I also woke up surprisingly fast to what sounded like a tree falling on my house.  Turns out it was just a very large limb of a tree that fell on my house.  Reeling about that, I look up to see another giant spider on my window.  Shaking-uncharacteristically- I got him in my bug catcher with great difficulty and threw him outside, wondering  if I should look up those pictures of brown recluses again.  Guess what?  There was another one on that same window!  At this point, I had to use the bathroom.  Looking up constantly to make sure no spiders were descending upon me, I walk into the restroom and there’s another one on my shower curtain.  I sprayed hair spray on that one (sorry).   A minute later, I’m standing in the middle of my cabin looking around,and it  suddenly looks like a dark, scary haven for giant spiders.  I just stood there, with the chills, and was afraid to start doing anything I would normally do in the morning for fear I’d run into a bunch more.

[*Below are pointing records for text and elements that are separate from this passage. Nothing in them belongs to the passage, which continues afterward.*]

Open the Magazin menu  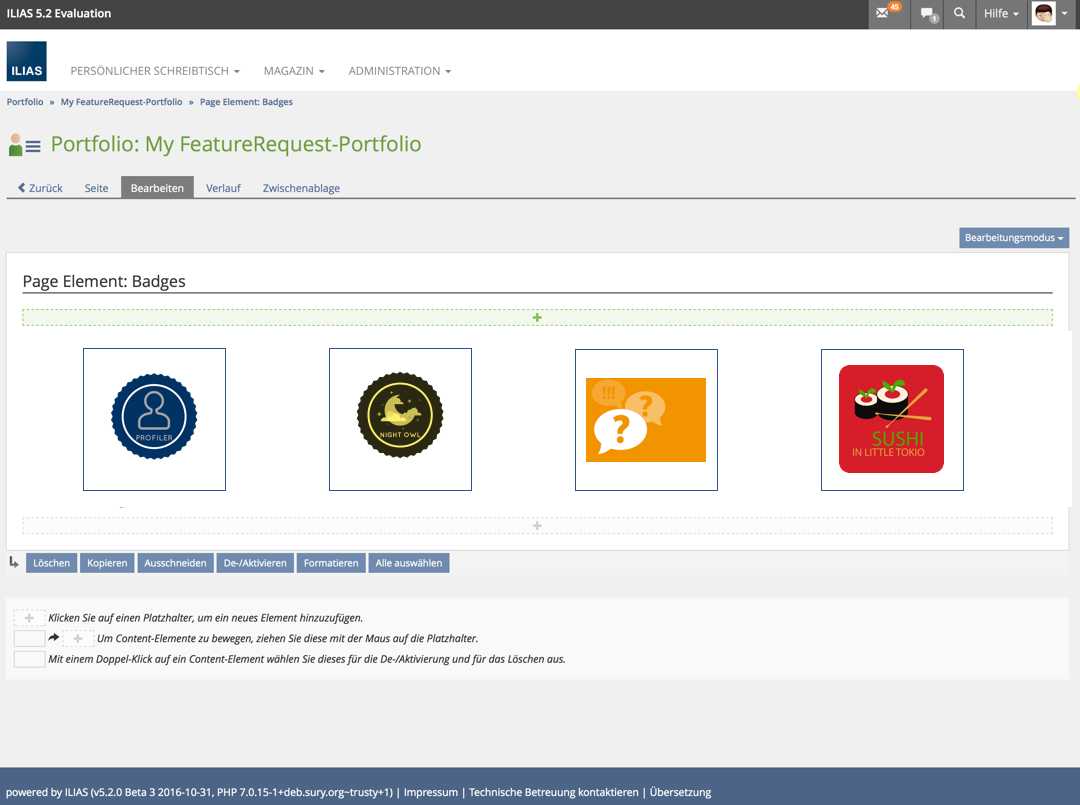(x=294, y=71)
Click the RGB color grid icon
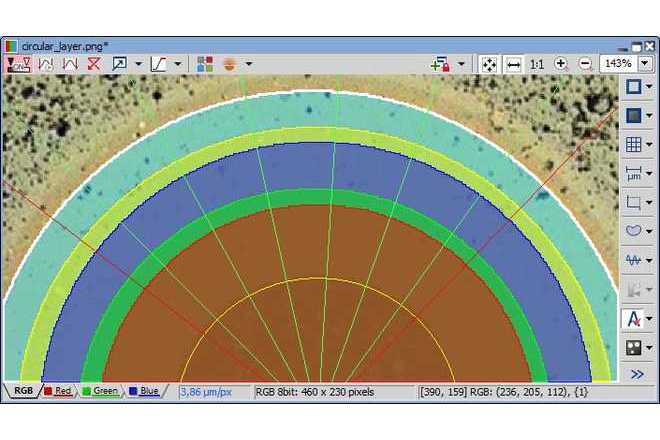The image size is (660, 440). tap(205, 63)
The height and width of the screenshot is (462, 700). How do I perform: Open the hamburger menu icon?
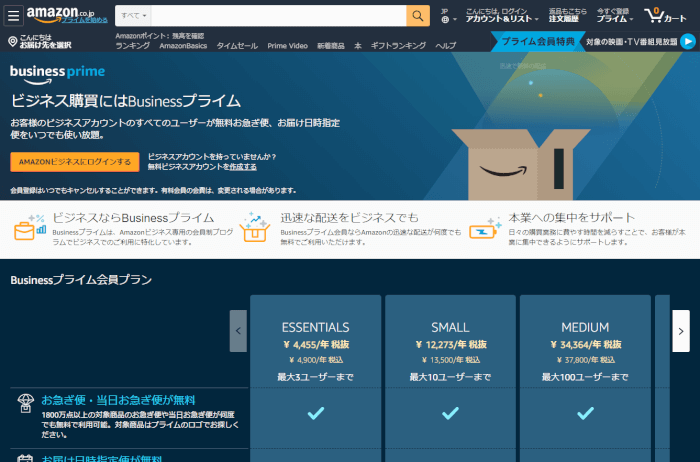pos(13,15)
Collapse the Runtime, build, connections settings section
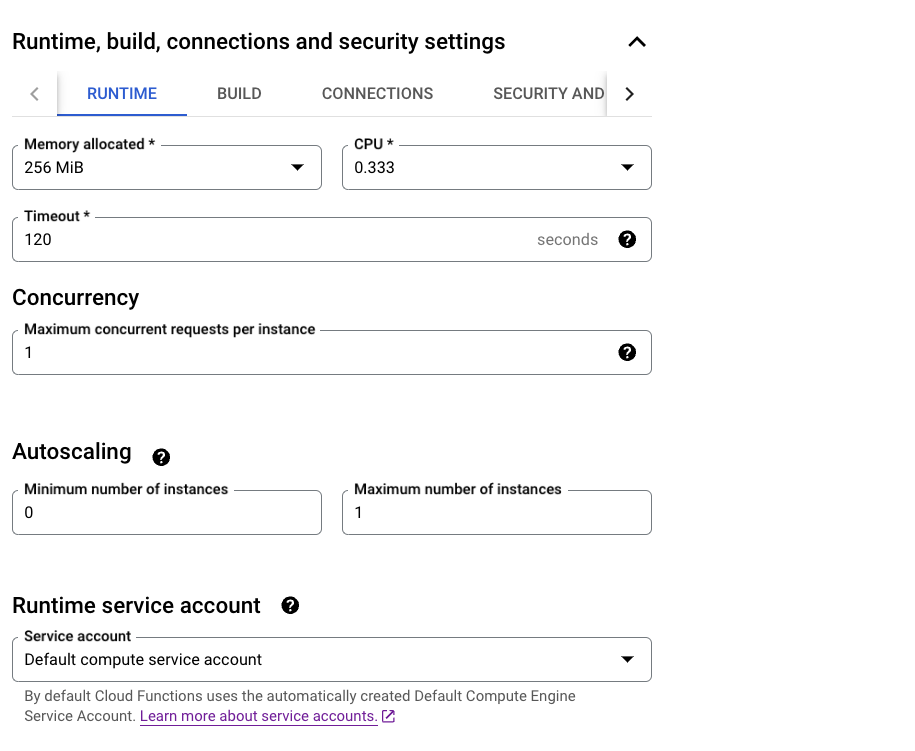The height and width of the screenshot is (751, 915). coord(636,42)
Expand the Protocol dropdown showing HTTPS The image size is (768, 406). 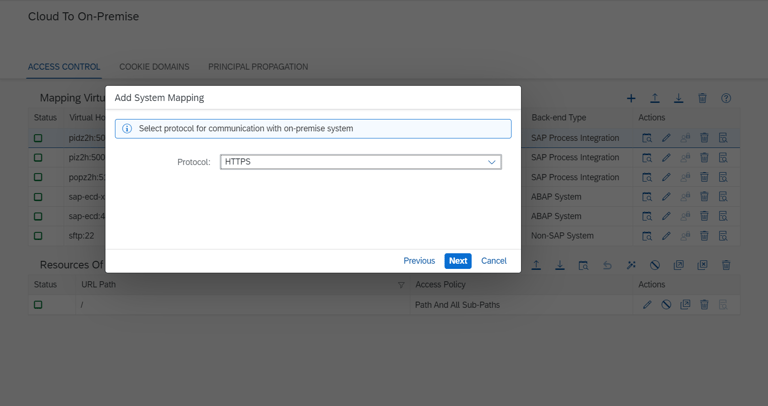pyautogui.click(x=491, y=162)
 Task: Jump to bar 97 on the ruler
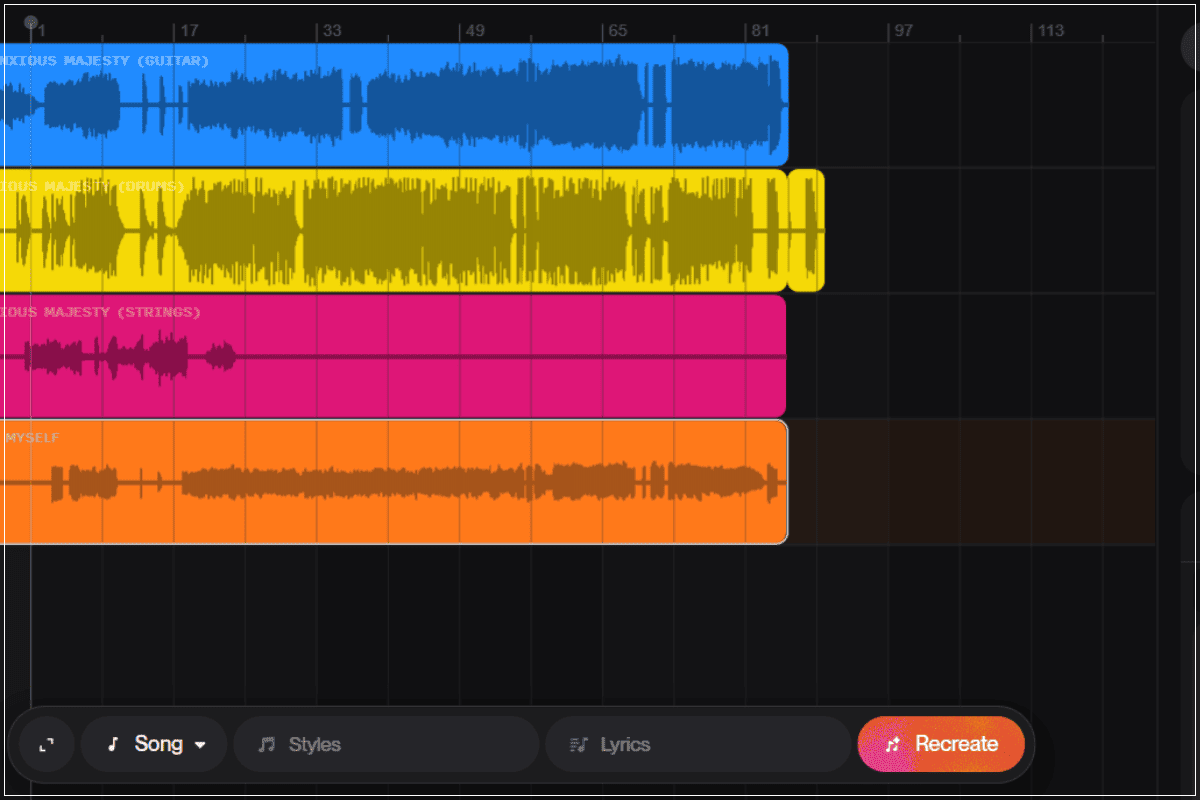click(903, 31)
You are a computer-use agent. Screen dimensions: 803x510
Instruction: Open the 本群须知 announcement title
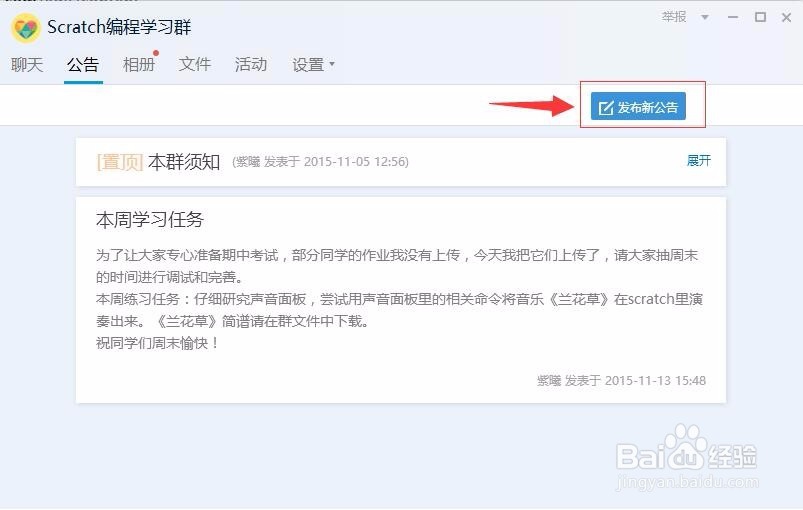click(x=184, y=162)
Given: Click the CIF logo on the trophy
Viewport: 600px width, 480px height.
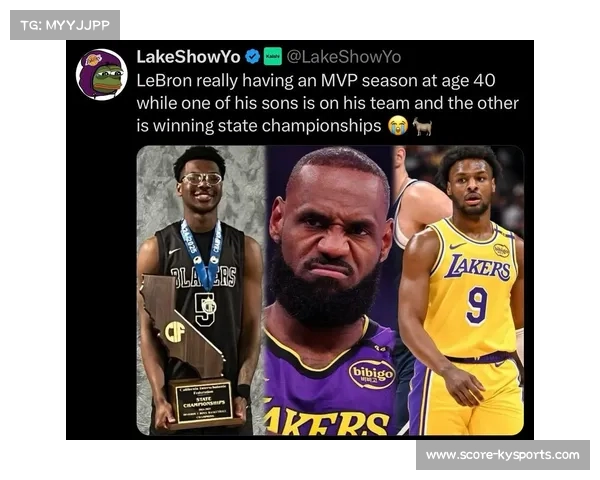Looking at the screenshot, I should [174, 331].
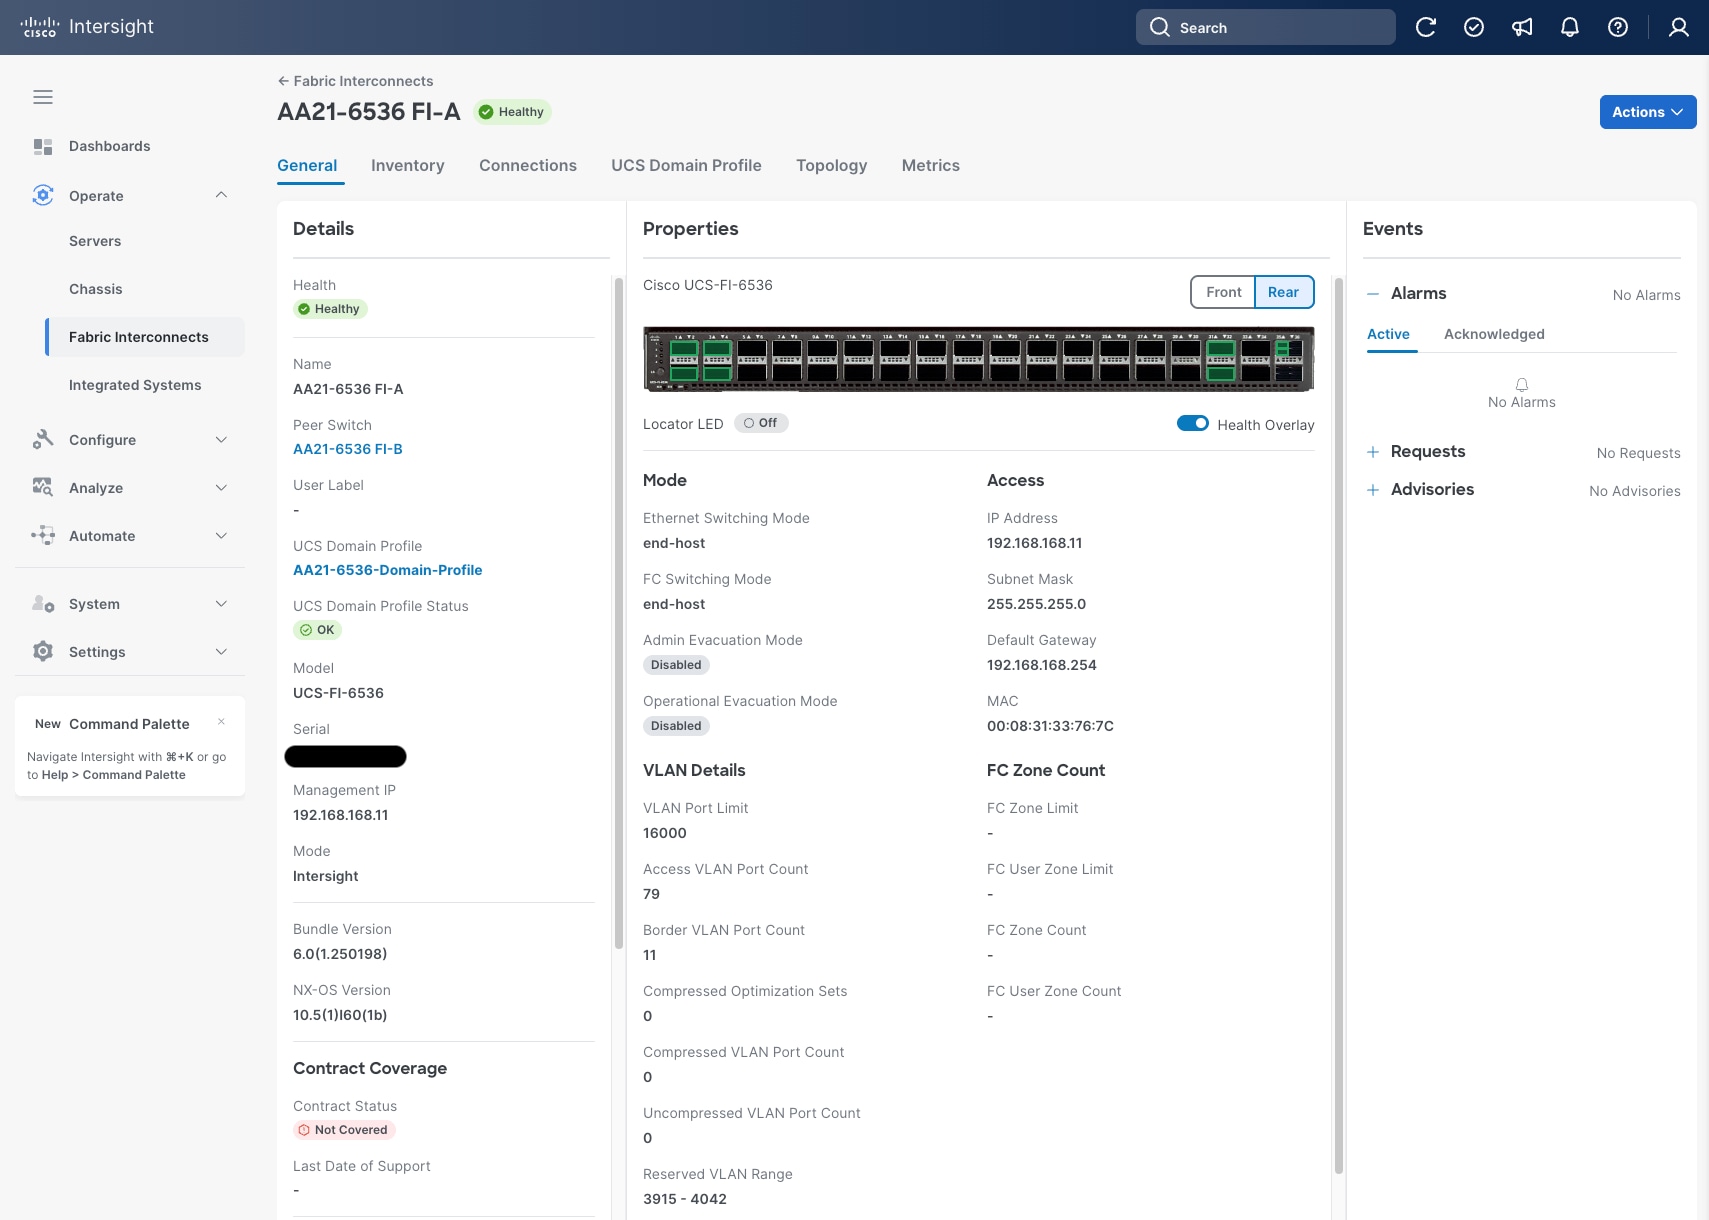Disable the Health Overlay toggle
This screenshot has width=1709, height=1220.
coord(1193,423)
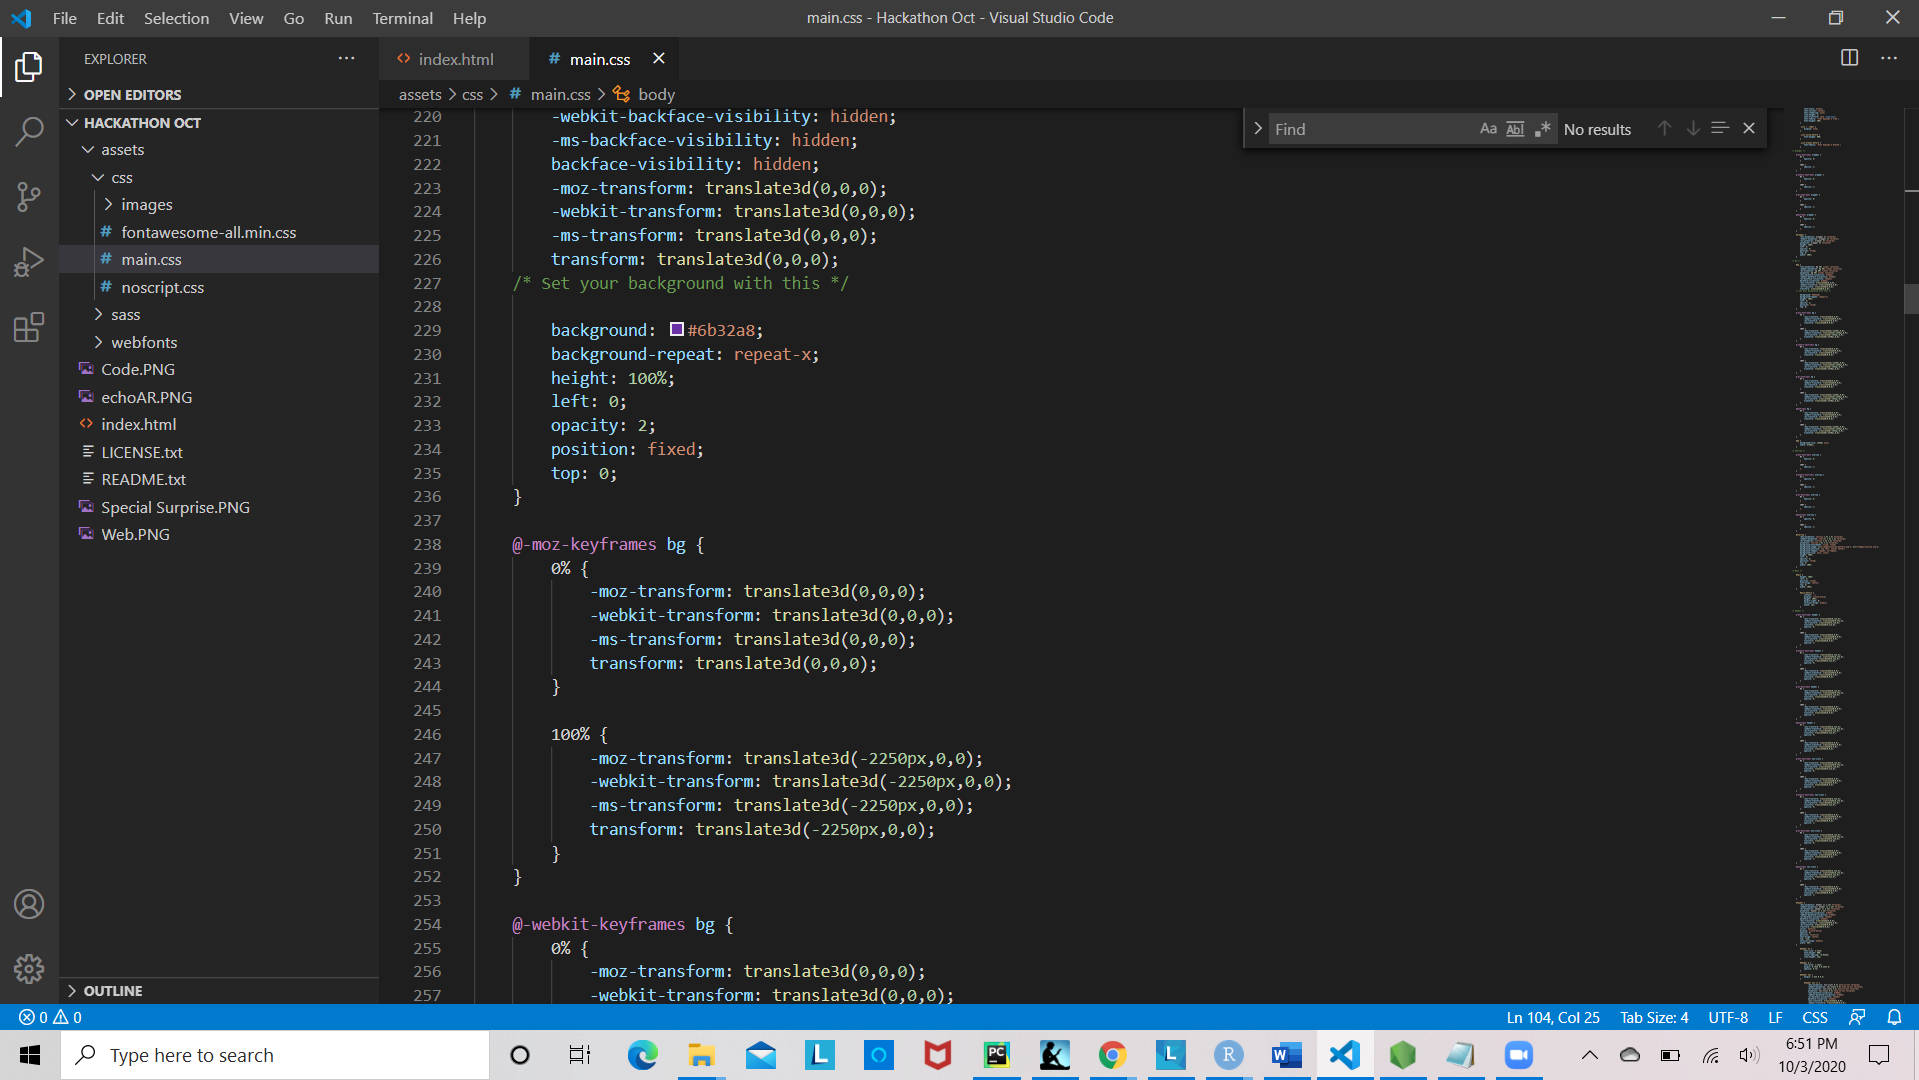This screenshot has height=1080, width=1919.
Task: Open the Terminal menu
Action: [402, 18]
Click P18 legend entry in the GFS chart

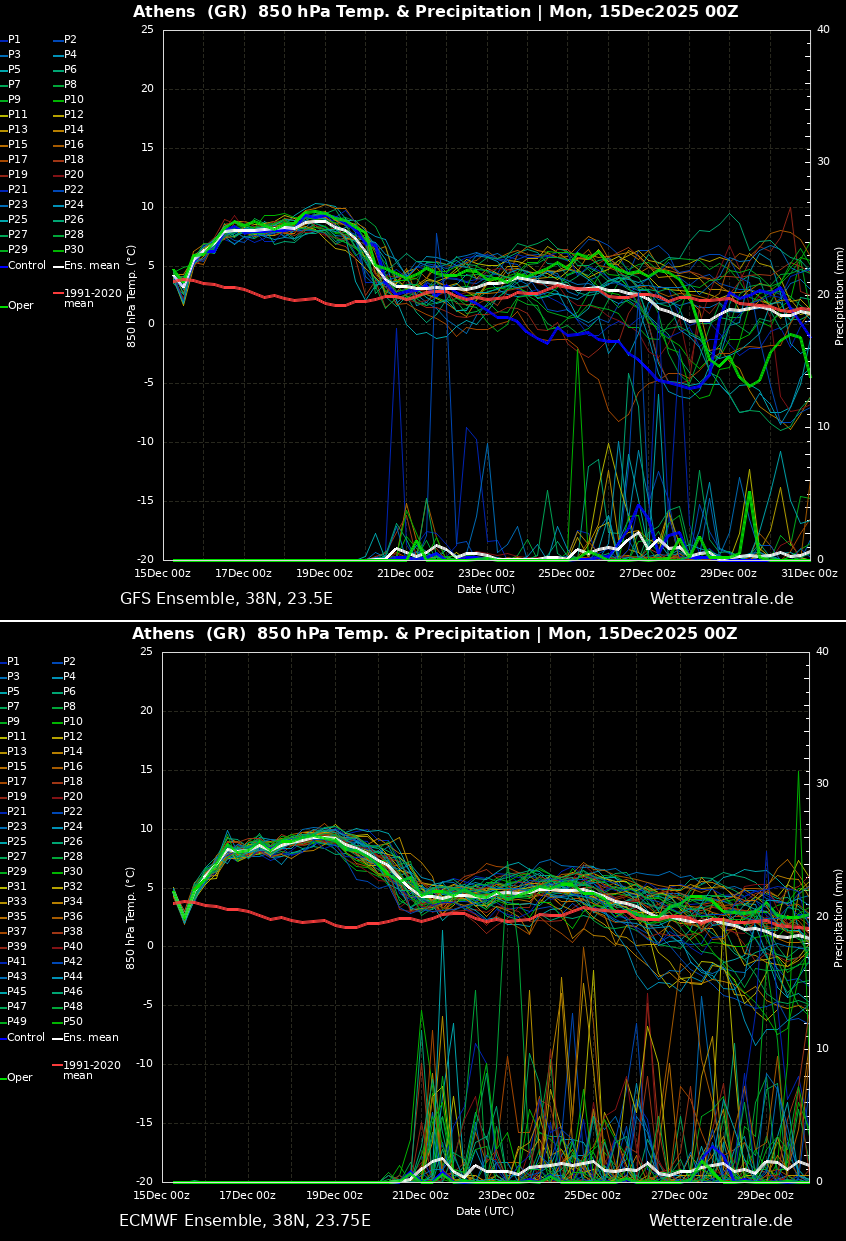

Now, I’m normally very brave when it comes to these things.  I’ve had a roach in my mouth, a mouse crawl across my face, and beetles dive-bombing me while I sleep.  I take it all in stride.  I know I am a strong, capable woman who can clearly take care of herself.  But last night something hit me:  I don’t want to do it all alone.  I want someone to have my back.  I don’t want to have to write down on a pad of paper next to my bed what’s happened to my legs in case something bad happens to me and I’m not able to explain it to the paramedics who come to take me away.  I even left them pictures of the spider next to the paper so they had all the info to figure out how I’d died or gotten really sick.  Sad, huh?

I don’t know how to go about finding that fabulous man I’d love to be with, and right now there is no one here to tell me it’s all ok, or make sure I don’t rot away from poison in the middle of the night.  All I do know is that my leg still hurts, these spiders are not brown recluses, and I’m going to have to sleep alone again tonight, wondering if there will be another mister big crawling around me as I sleep.  Oh well.  Be brave and go forward, right?  I’m working on it.